BEGIN

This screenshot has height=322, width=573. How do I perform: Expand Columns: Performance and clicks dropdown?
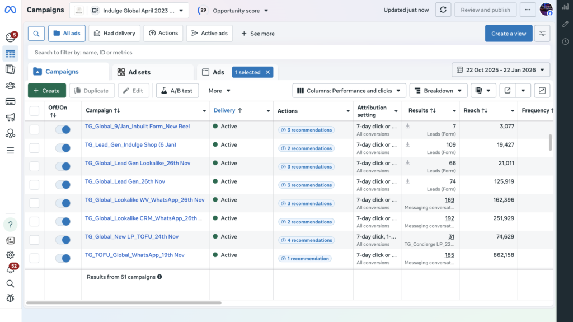[349, 91]
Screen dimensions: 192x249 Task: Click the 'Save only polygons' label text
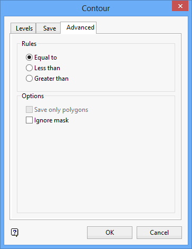[61, 110]
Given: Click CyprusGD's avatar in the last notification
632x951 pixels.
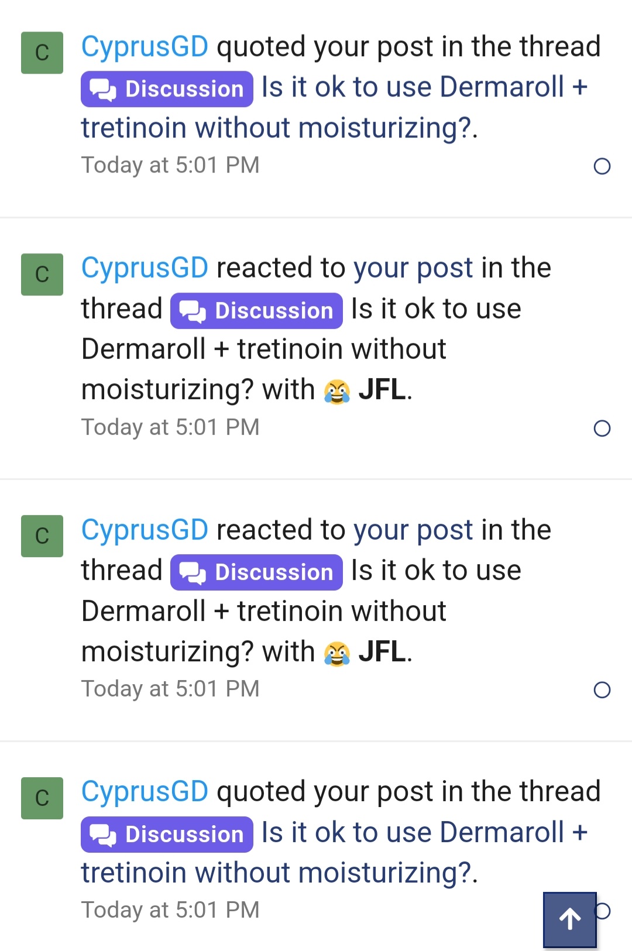Looking at the screenshot, I should click(42, 798).
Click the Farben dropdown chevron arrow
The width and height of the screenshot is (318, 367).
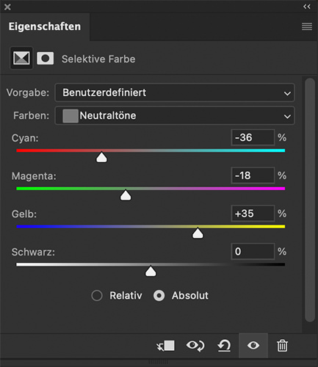(287, 116)
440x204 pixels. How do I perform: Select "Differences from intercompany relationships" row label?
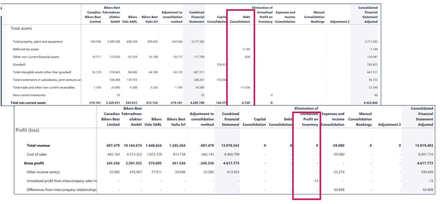tap(61, 190)
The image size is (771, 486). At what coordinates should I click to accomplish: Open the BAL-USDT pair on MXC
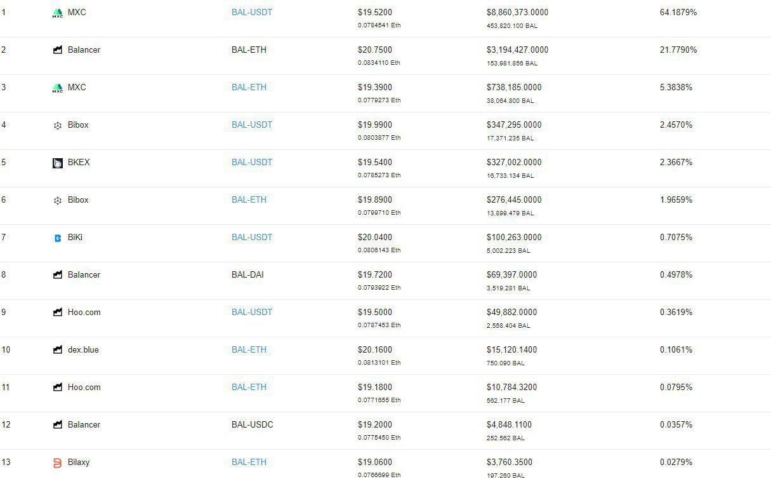click(x=252, y=12)
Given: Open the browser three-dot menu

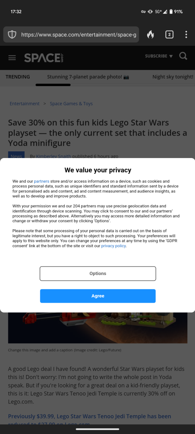Looking at the screenshot, I should (186, 35).
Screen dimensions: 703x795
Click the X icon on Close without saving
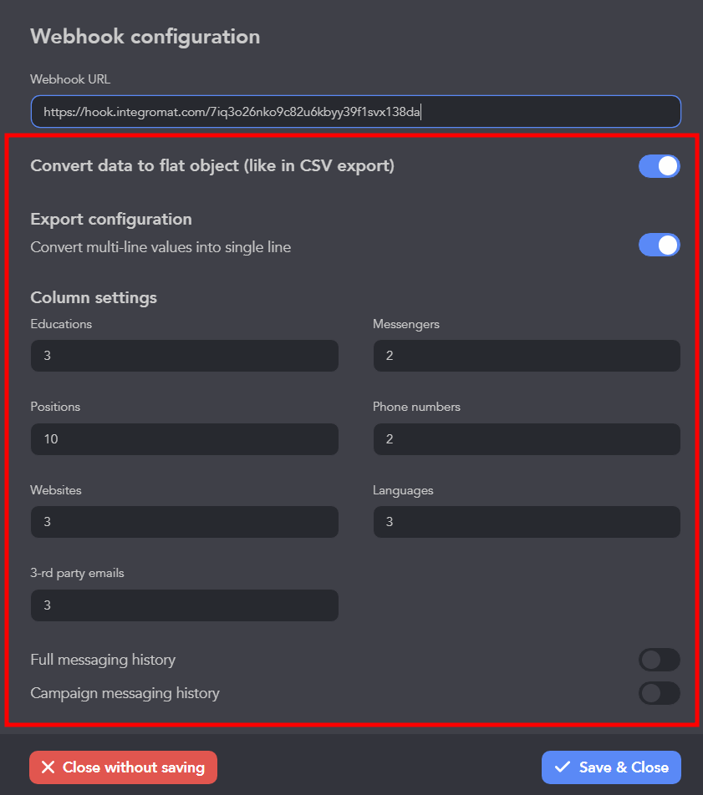pyautogui.click(x=48, y=767)
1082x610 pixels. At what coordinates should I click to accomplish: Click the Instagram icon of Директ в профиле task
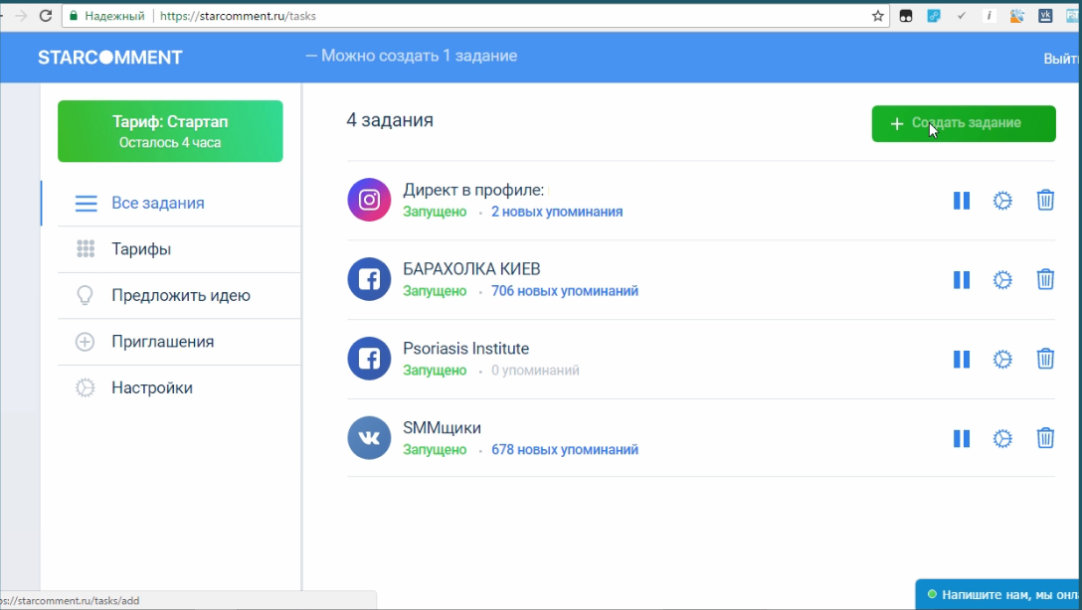click(369, 200)
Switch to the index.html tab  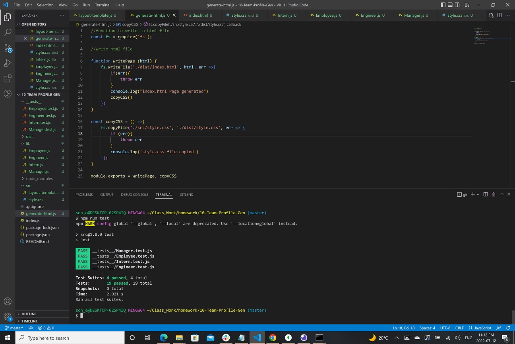(198, 15)
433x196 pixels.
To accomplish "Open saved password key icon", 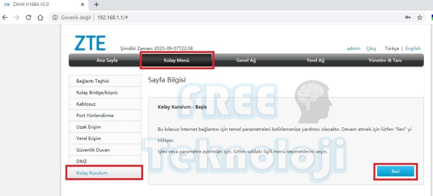I will pyautogui.click(x=408, y=17).
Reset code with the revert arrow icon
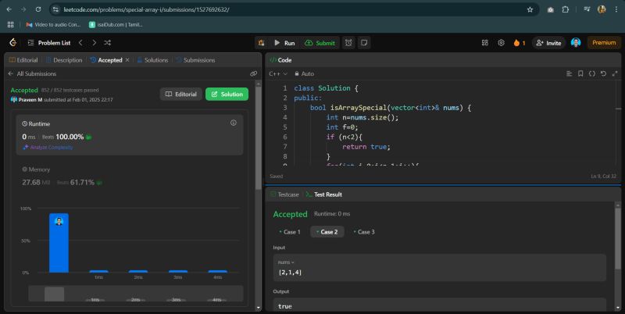Screen dimensions: 625x314 point(603,73)
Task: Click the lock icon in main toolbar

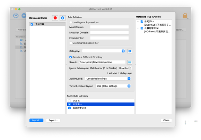Action: point(185,16)
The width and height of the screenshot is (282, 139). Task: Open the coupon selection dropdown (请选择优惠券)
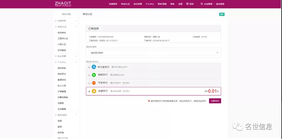(x=153, y=53)
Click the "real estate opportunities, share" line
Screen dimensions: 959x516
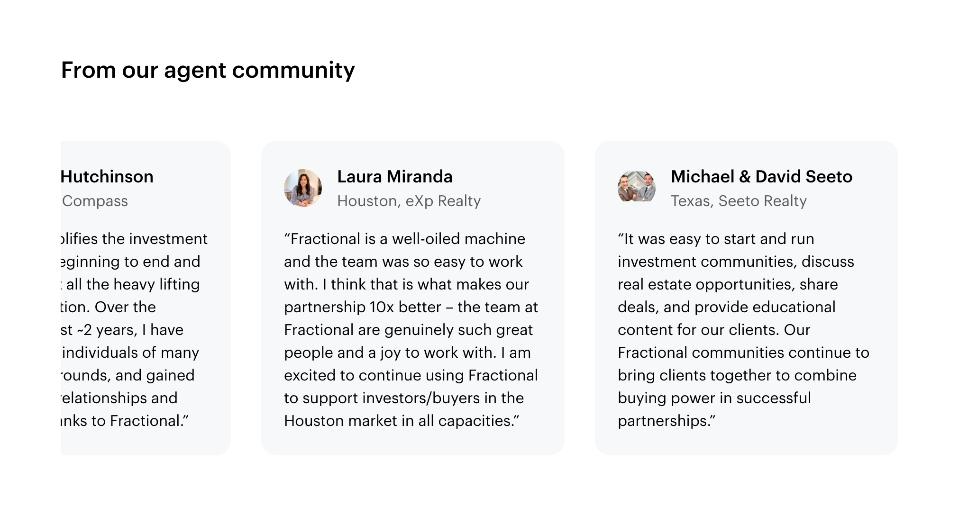pos(728,284)
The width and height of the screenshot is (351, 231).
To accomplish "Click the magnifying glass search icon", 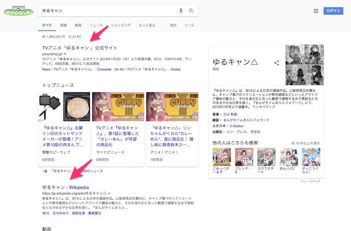I will click(x=191, y=11).
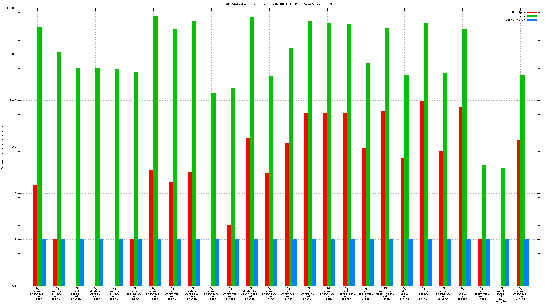
Task: Click the red Not Spam bar for 7@ dnsbl.sorbs.net
Action: pyautogui.click(x=422, y=193)
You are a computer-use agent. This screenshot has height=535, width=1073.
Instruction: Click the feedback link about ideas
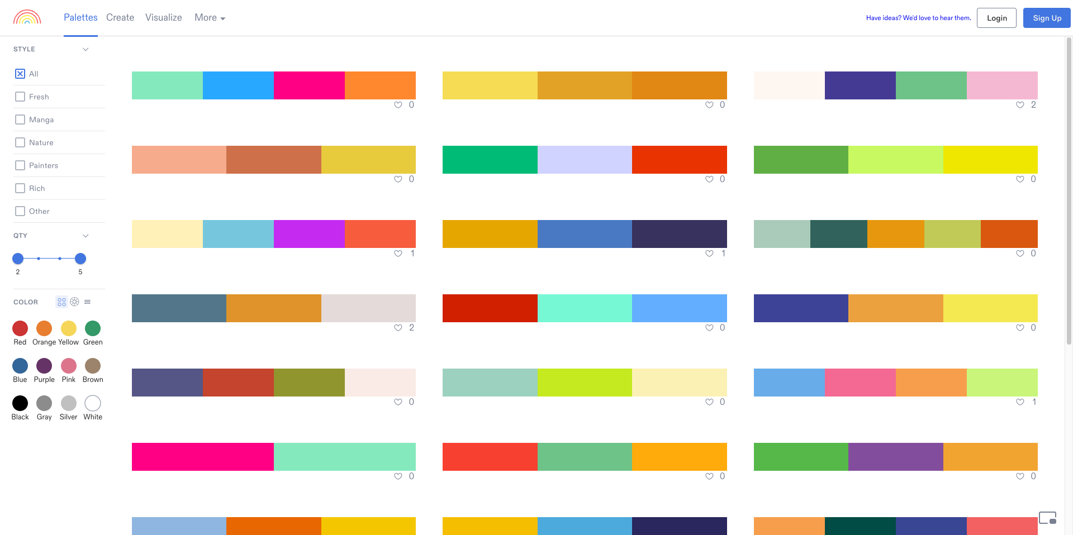click(x=918, y=18)
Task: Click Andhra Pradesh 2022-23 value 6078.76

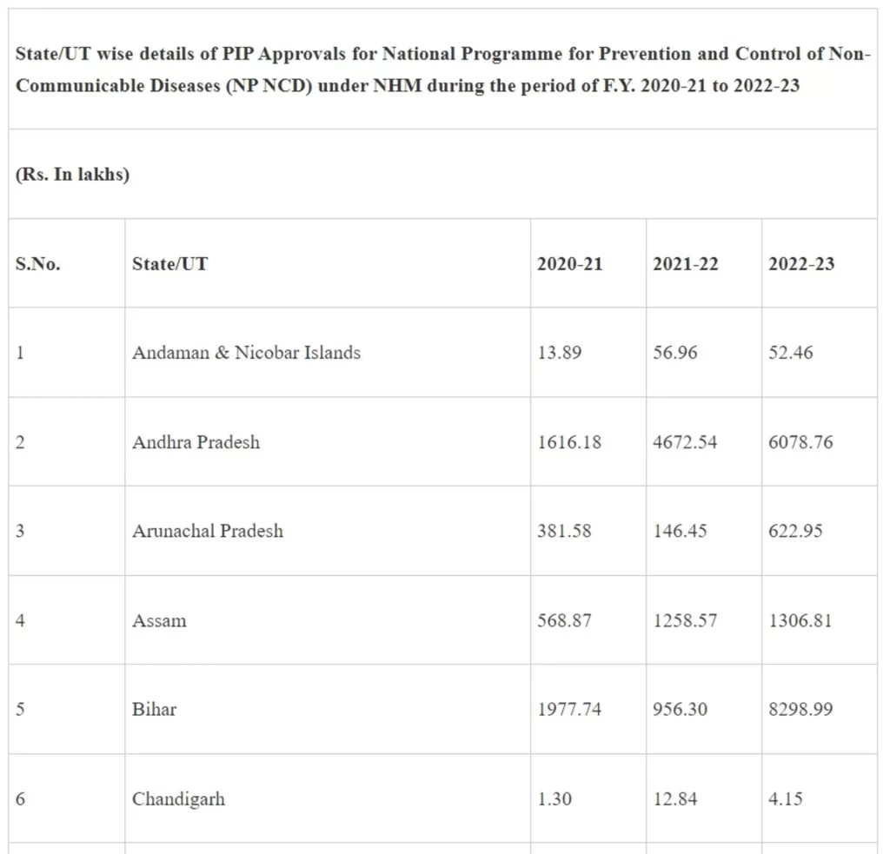Action: tap(800, 442)
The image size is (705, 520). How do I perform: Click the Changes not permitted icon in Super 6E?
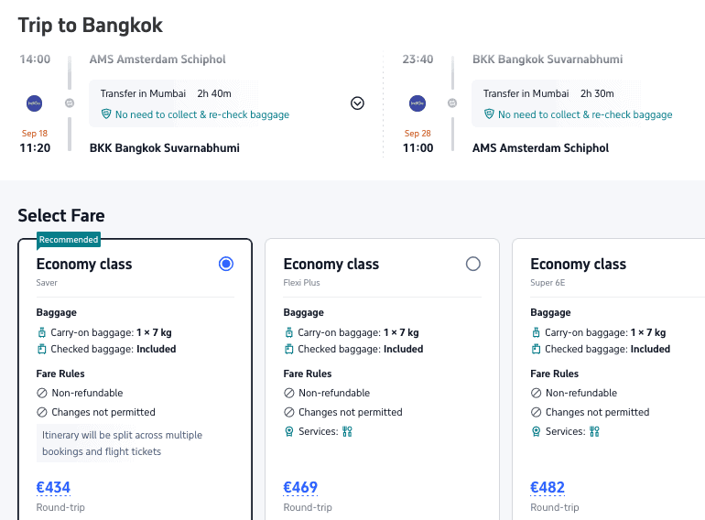coord(537,412)
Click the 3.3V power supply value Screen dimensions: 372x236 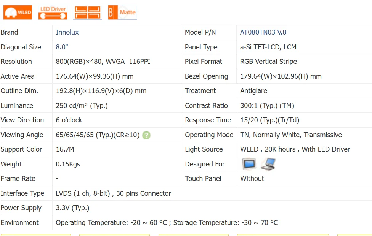click(72, 208)
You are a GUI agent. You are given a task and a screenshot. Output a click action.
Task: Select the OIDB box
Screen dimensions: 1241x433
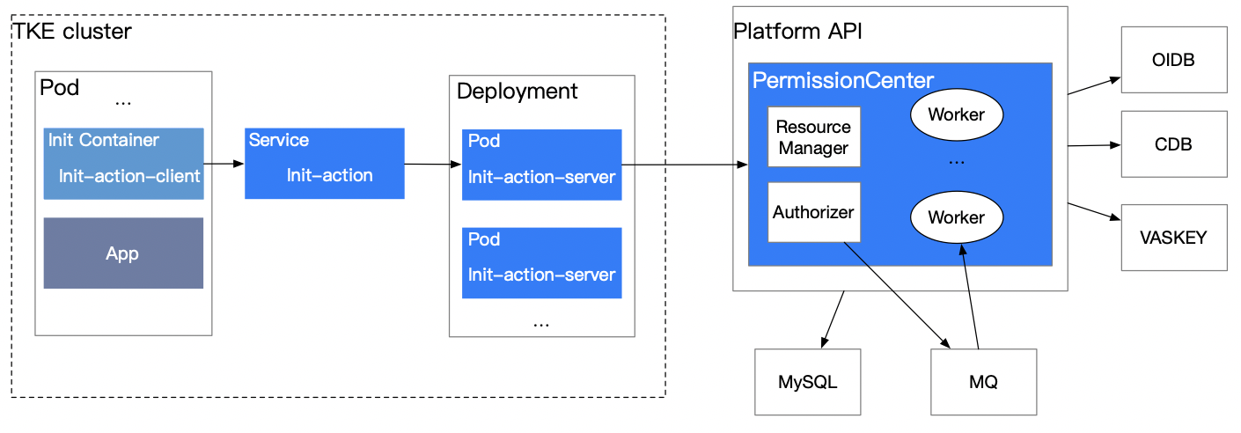pyautogui.click(x=1174, y=60)
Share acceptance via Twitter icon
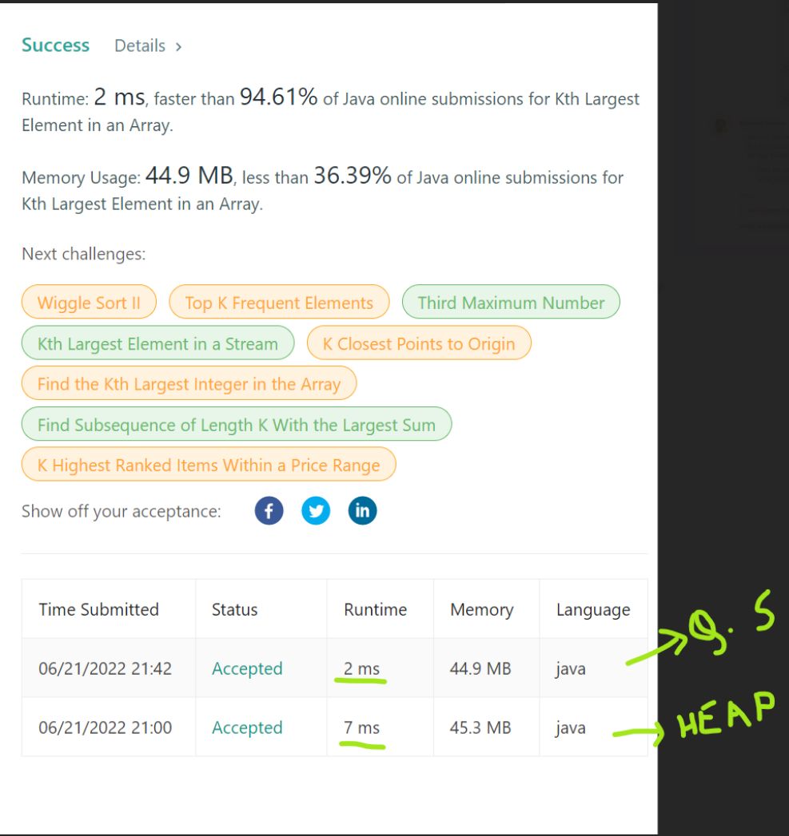Screen dimensions: 789x836 pyautogui.click(x=316, y=511)
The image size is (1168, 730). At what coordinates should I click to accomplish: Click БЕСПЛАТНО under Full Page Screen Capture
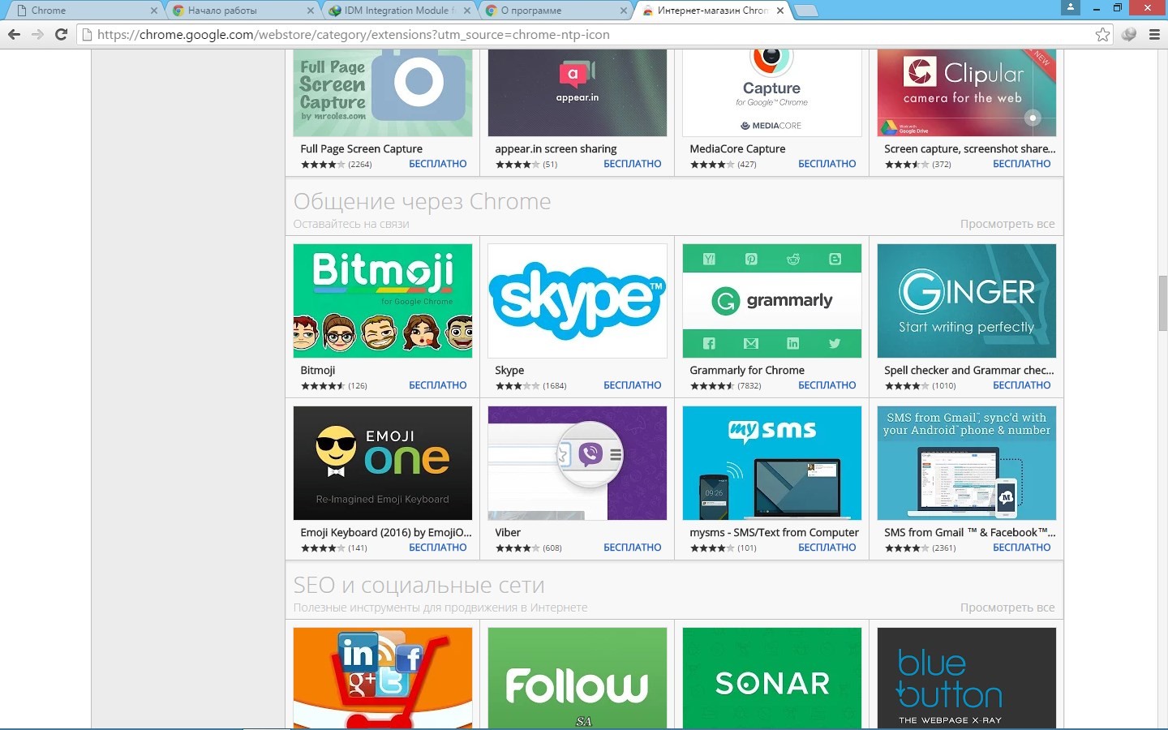[x=437, y=164]
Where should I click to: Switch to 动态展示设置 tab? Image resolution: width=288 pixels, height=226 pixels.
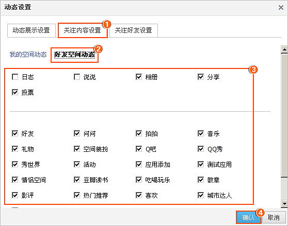tap(31, 30)
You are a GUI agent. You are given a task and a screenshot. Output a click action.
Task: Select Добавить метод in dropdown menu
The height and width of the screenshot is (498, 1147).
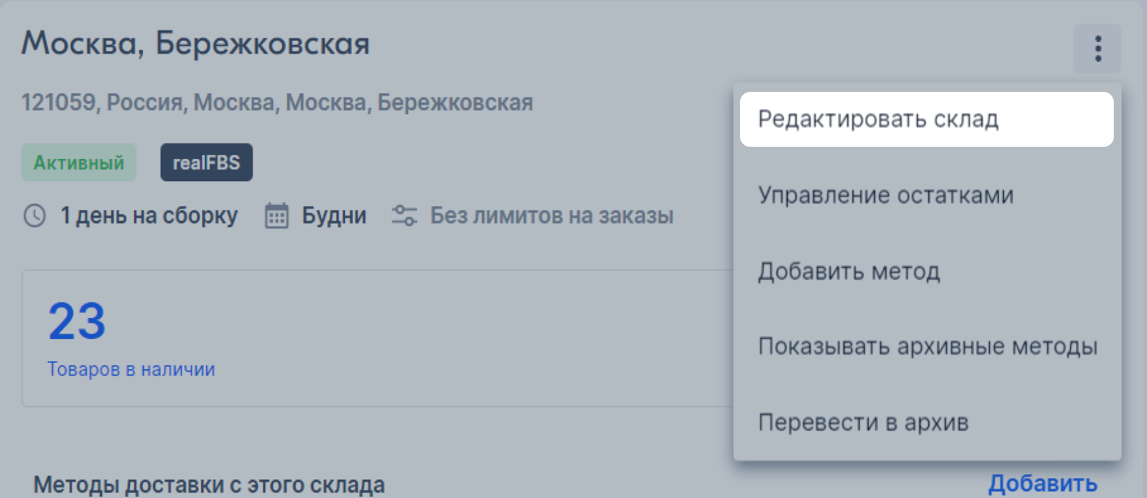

END

## What you will do
Once you find the line that contains "The image size is (1168, 730).", reproduce it and every line after it through the end of the entries above, exactly as written, with no pictures.

## Solution to this problem
The image size is (1168, 730). At what coordinates should I click to accomplish: Click БЕСПЛАТНО under Full Page Screen Capture
[x=437, y=164]
Where should I click to: Switch to 动态展示设置 tab? Image resolution: width=288 pixels, height=226 pixels.
tap(31, 30)
You are a GUI agent. You are given a task and a screenshot. Output a click action.
Task: Select Добавить метод in dropdown menu
The height and width of the screenshot is (498, 1147).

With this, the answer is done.